→ PROMPT
Copy the rows below word for word, starting at the line containing "Click the Bright White swatch in row 11" and ending at the line containing "point(936,324)", with both of those lines included. Reproduce only that span.

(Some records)
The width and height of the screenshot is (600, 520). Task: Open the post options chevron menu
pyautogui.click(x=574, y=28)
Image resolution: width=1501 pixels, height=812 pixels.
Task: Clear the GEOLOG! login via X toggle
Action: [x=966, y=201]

...

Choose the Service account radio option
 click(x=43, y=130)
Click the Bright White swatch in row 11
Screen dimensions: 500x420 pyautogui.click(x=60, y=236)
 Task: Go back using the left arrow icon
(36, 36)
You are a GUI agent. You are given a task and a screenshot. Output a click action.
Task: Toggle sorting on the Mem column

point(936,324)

* * *

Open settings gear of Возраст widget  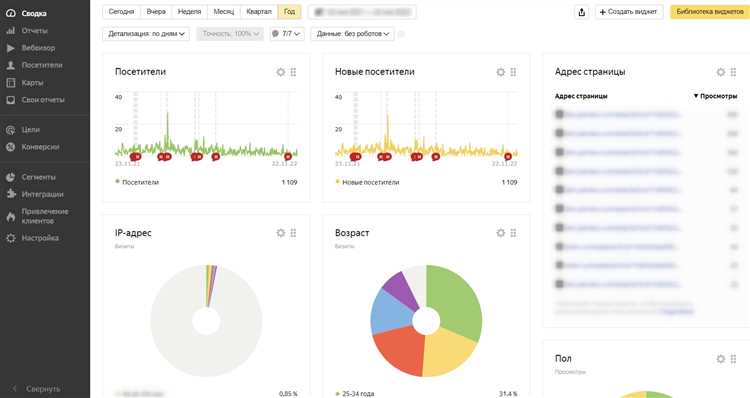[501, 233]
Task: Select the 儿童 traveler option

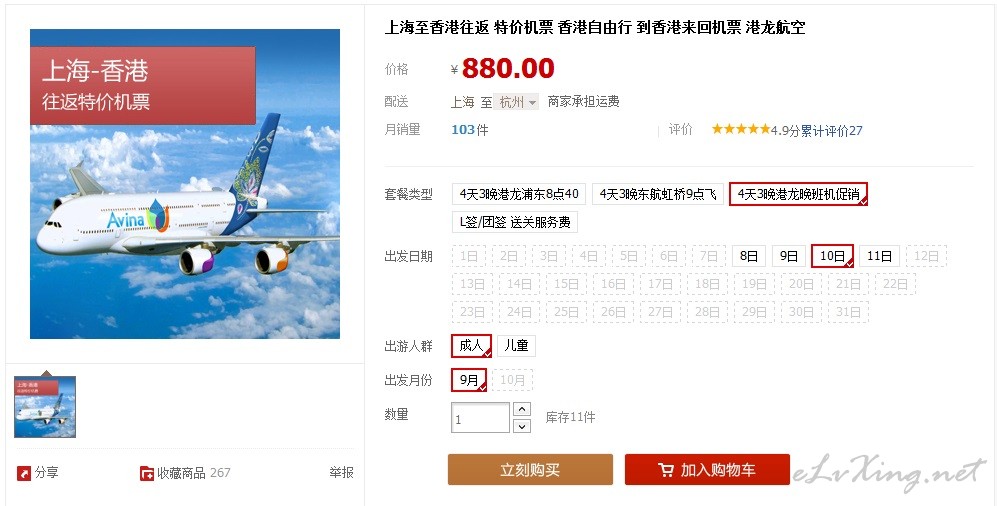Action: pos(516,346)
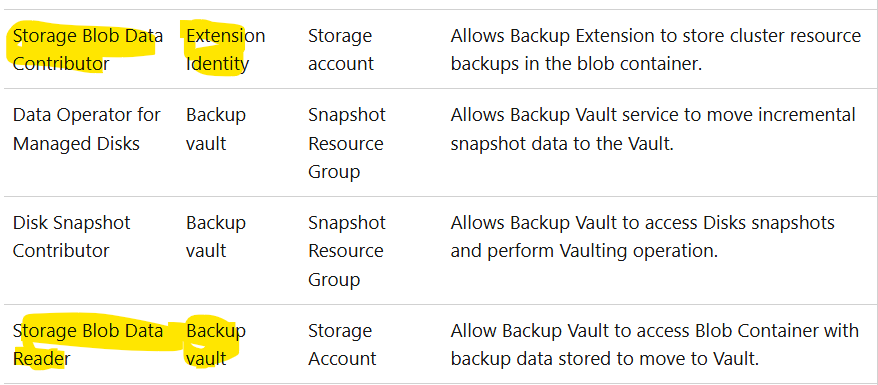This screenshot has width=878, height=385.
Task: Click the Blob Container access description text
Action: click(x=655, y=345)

→ RESULT
Click the Bright White swatch in row 11
Screen dimensions: 500x420 pyautogui.click(x=60, y=236)
 Task: Go back using the left arrow icon
(36, 36)
You are a GUI agent. You are given a task and a screenshot. Output a click action.
Task: Toggle sorting on the Mem column

point(936,324)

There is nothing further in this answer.